Regardless, the entire idea of being able to change your API without changing the clients is just silly. If you're changing the API purely for cosmetic reasons, just stop, and learn how to be a professional. If you're changing the API's actual functionality or behavior, the code that calls the client needs to know what the new functionality or behavior is before it can make use of it, or if it's even safe to make use of it. I imagine there are some small number of cases where doing this "automatically" is actually safe, but the incidences of it are so vanishingly small that it's not worth all the extra complexity and overhead in designing and building a hypermedia API.
APIs are not consumed by "smart" clients that know how to recurse a directory tree. They are consumed by humans who need to intelligently decide what API endpoints they need to use to accomplish their goals. Being able to write a dumb recursing client that is able to spit out a list of API endpoints (perhaps with documentation) is a cute trick, but... why bother when you can just post API docs on the web somwehere?
This section is irrelevant given my objections to the last section.
> YAML generation (default Java codegen uses annotations, codegen via this way will leak implementation details)
Well, duh, don't do it that way. Do API-first design, or at least write out your YAML definition by hand after the fact. If nothing else, it's a good exercise for you to validate that the API you've designed is sane and consistent.
> Swagger makes a very good first impression
Yes, and for me, that impression has mostly remained intact as I continue to work with it.
> What are the alternatives?
Having worked with both Spring and JAX-RS, I find it hard to take someone seriously if they're strongly recommending it as a better alternative to something as fantastic as Swagger. Also note that the author previously railed on the reference impl Java tool for its reliance on annotations... which... same deal with Spring and JAX-RS.
XML is indeed for machines, that is, the markup part of it. YAML may be more readable, but note that the specification of YAML is about three times as large as that of XML (and the XML specification also describes DTDs, a simple grammar specification language). XML design goals are explicitly stated in its specification, you're free to take a look.
* use a decent editor to write the YAML e.g. https://github.com/zalando/intellij-swagger * do not write any boilerplate code and do not generate code (if that's possible in your env), e.g. by using https://github.com/zalando/connexion (Python API-first) * follow best practices and guidelines to have a consistent API experience, e.g. https://zalando.github.io/restful-api-guidelines/
Most importantly Swagger/OpenAPI gives us a "simple" (everything is relative!) language to define APIs and discuss/review them independent of languages as teams use different ones across Zalando Tech.
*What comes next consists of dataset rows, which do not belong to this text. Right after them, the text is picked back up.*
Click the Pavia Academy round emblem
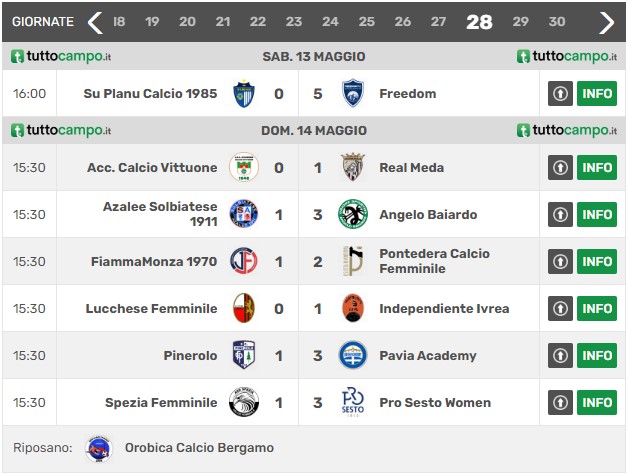Screen dimensions: 628x474 (x=352, y=355)
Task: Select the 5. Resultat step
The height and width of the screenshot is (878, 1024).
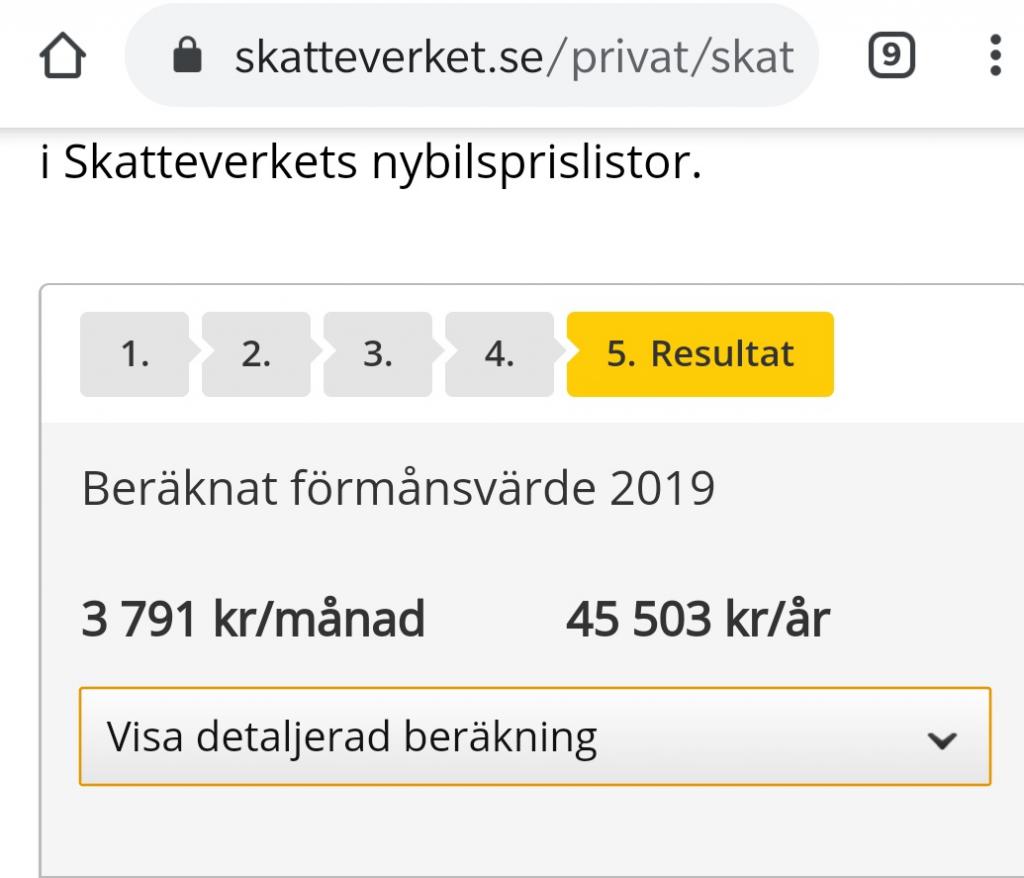Action: click(700, 354)
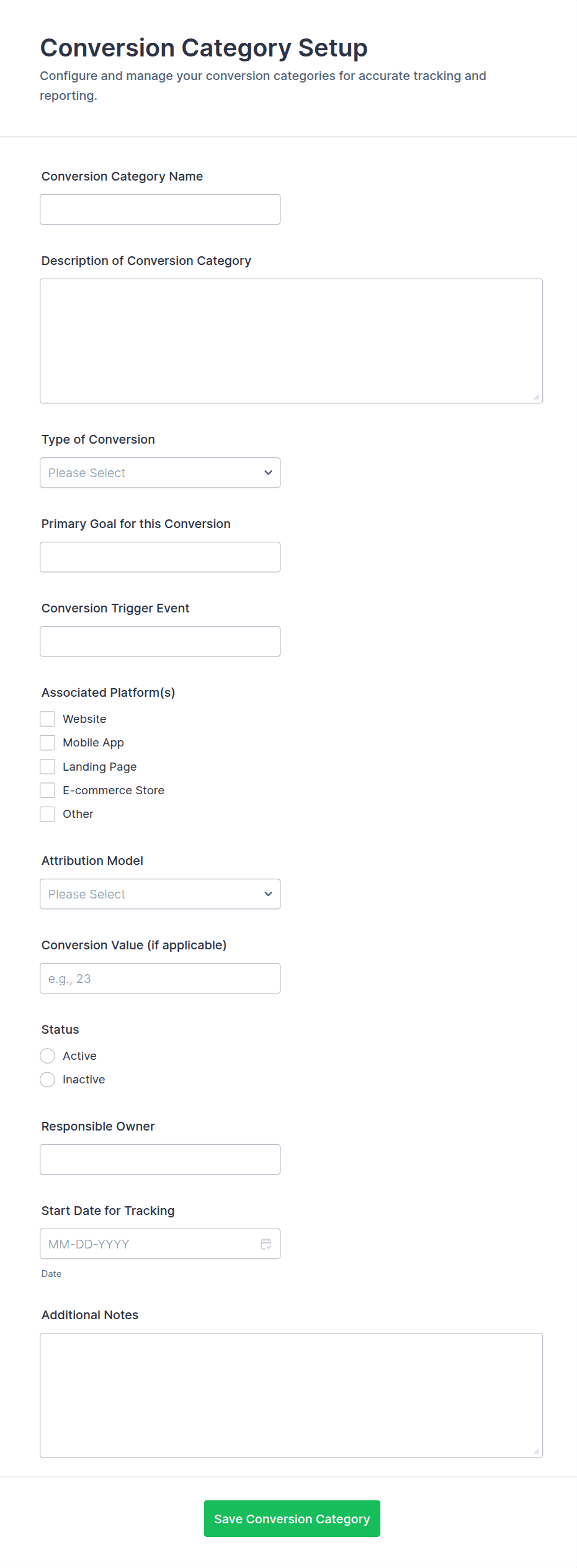Tick the Mobile App checkbox
This screenshot has height=1568, width=577.
[x=48, y=743]
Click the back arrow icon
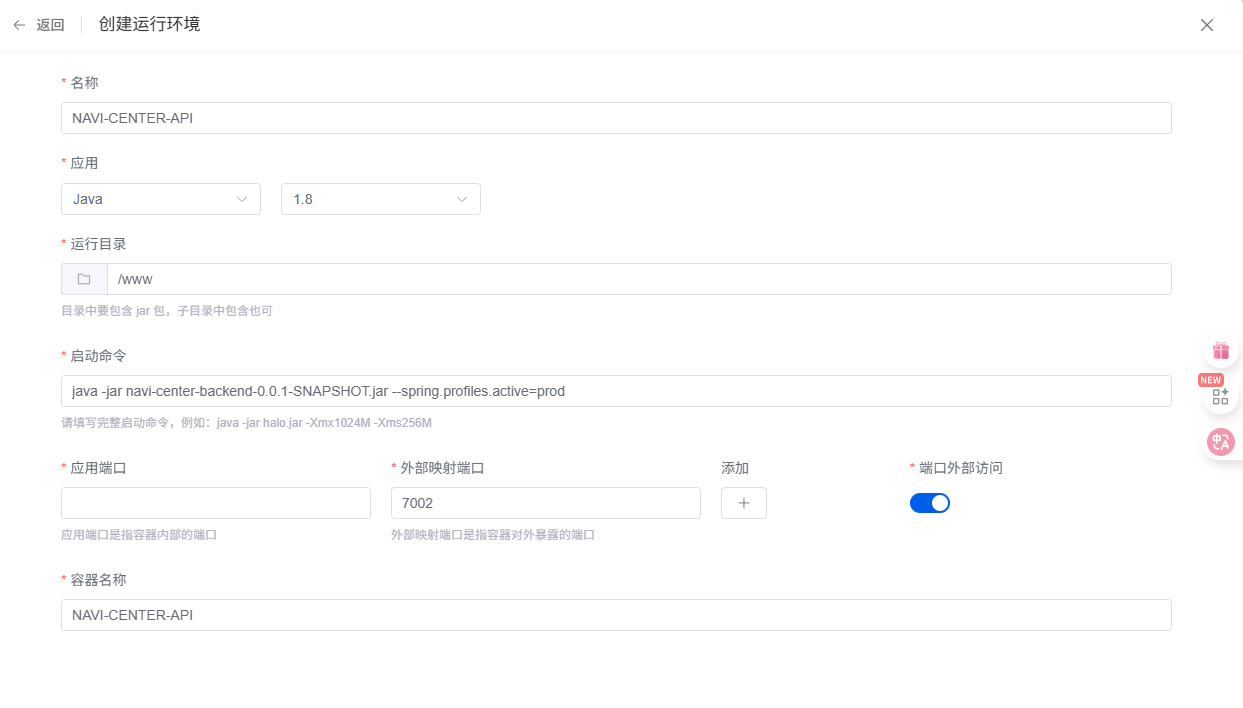Screen dimensions: 1243x708 pos(19,25)
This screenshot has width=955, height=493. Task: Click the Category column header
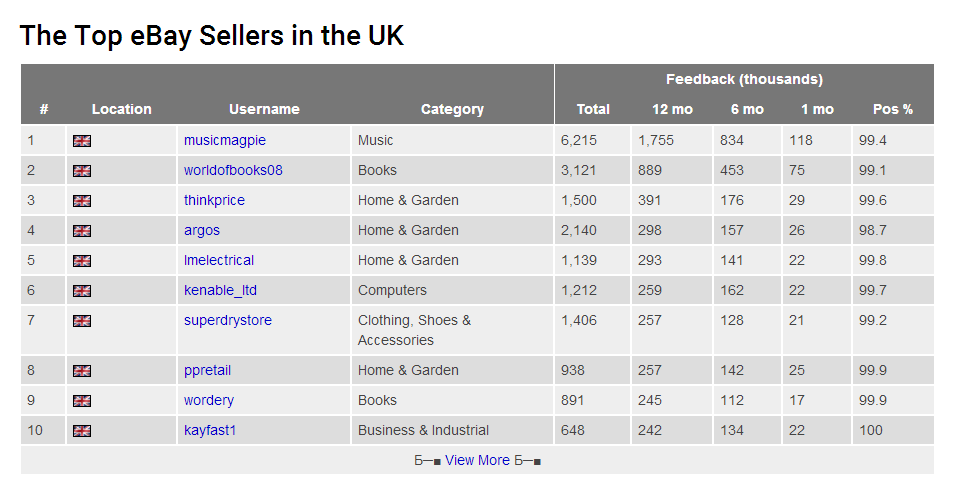click(452, 109)
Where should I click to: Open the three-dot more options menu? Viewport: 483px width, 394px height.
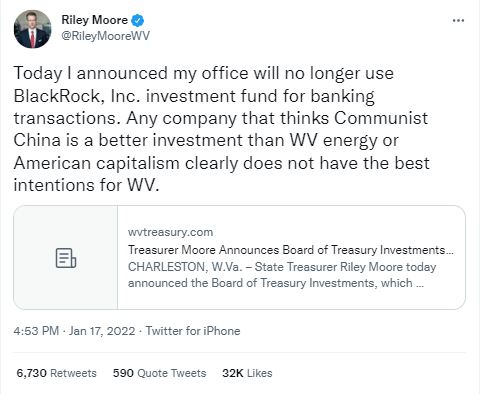(458, 21)
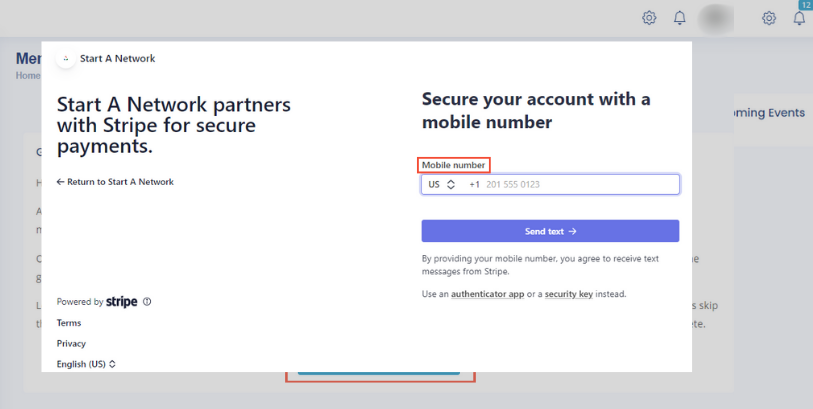This screenshot has height=409, width=813.
Task: Open notifications bell with 12 badge
Action: [799, 18]
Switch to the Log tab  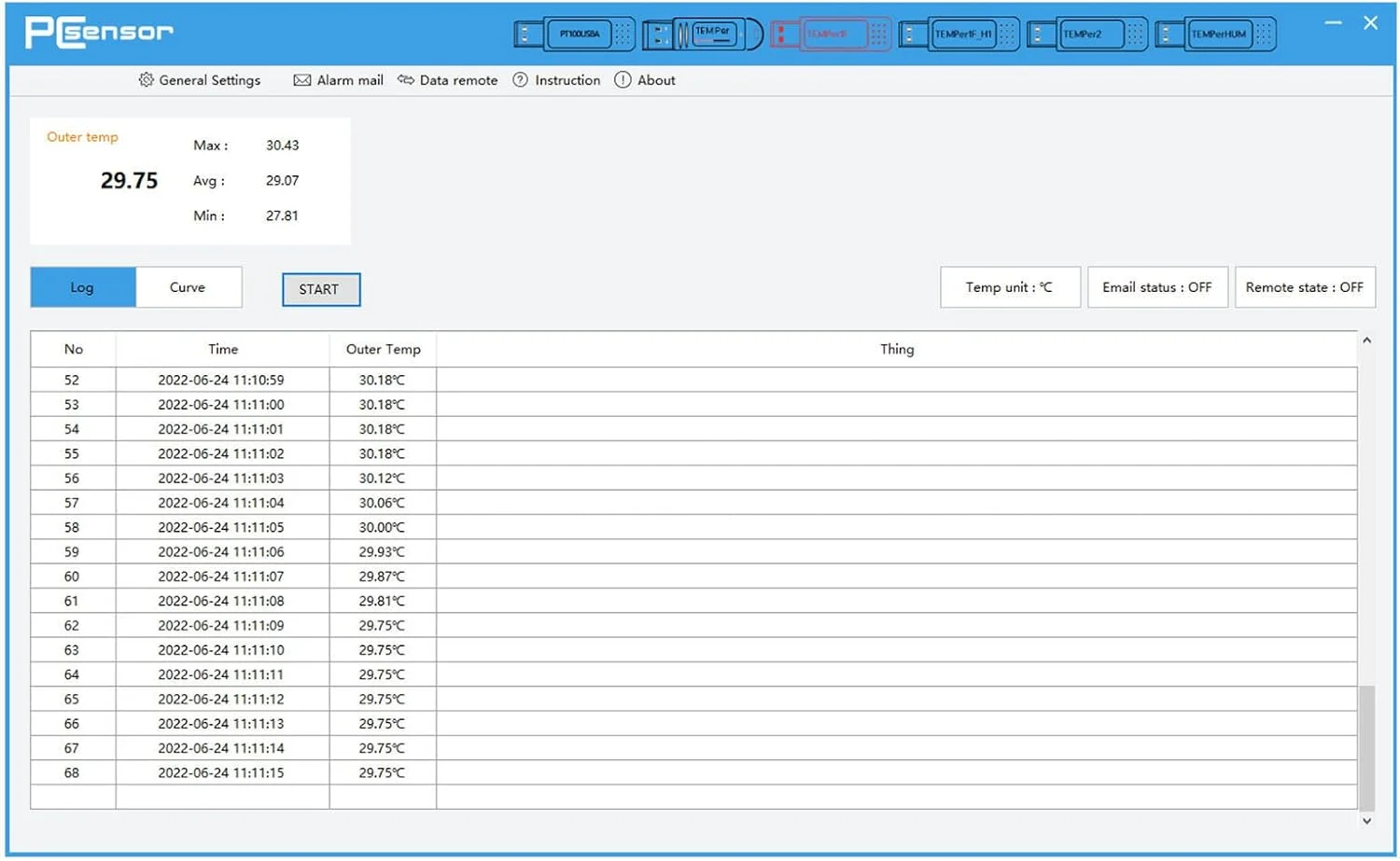tap(83, 287)
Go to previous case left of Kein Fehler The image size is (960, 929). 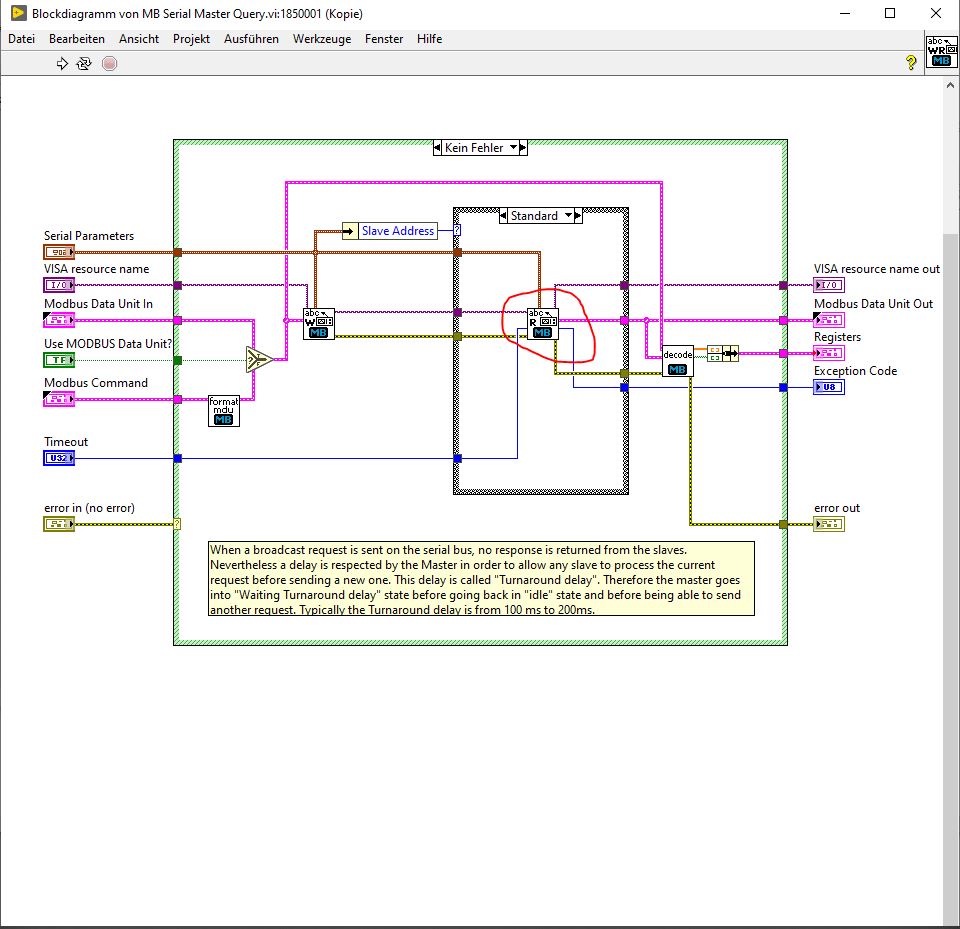pos(438,148)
2) We use hypermedia in all of our APIs extensively, I don't see how this is impacted by swagger? Hypermedia is a runtime discovery mechanism and so other than declaring the link structures in your schema, has no place in swagger. We don't use HAL, and wouldn't recommend it either.
> To mitigate this problem just stop generating code and doing automatic deserialisation. Sadly, I have observed that’s a very hard habit to break.
That conclusion really irks me. In Java, if you're using AutoMatter for example, you're one annotation away from discarding unknown fields and many other serialisation frameworks offer the same ability. It's not a default (which imho it should be) but it's trivial to fix.
The author of REST, Roy Fielding stated that only the entry URL and media type should be necessary to know in advance. Swagger would be considered out-of-band information, if it's necessary to have this documentation beforehand then it doesn't follow this constraint. Interactions must be driven by hypermedia, an idea which has a very unmarketable acronym.
The alternative that is suggested is to document media types, not APIs. If HTML were not a standard and every web page had to define its own technical specifications, the web wouldn't have taken off, because it wouldn't have been interoperable. Interoperability is key, it reduces friction from transitioning between web pages on different servers. How HTTP APIs are built today is wasteful, there are vendor-specific tooling costs up front and it doesn't scale.
Defining a DSL is almost alway a better idea (but more difficult) than defining a configuration format.
I mean the essential difference. ;-)
Edit: Cheers to you guys at Novatec, have to take a look on InspectIT again.
Export your file frequently.
> This is a Swagger misusage problem, not a problem from Swagger per sé.
The TL;DR is a list of gotchas and best practices the author has learned from using Swagger.
The spec is the source of thruth, and is written manually in yaml (that's not that painful). The implementation comes later. Unit tests check that it conforms with the spec. [1] We also have a fake API almost completely autogenerated from the spec that's quite useful for preliminary testing of the clients.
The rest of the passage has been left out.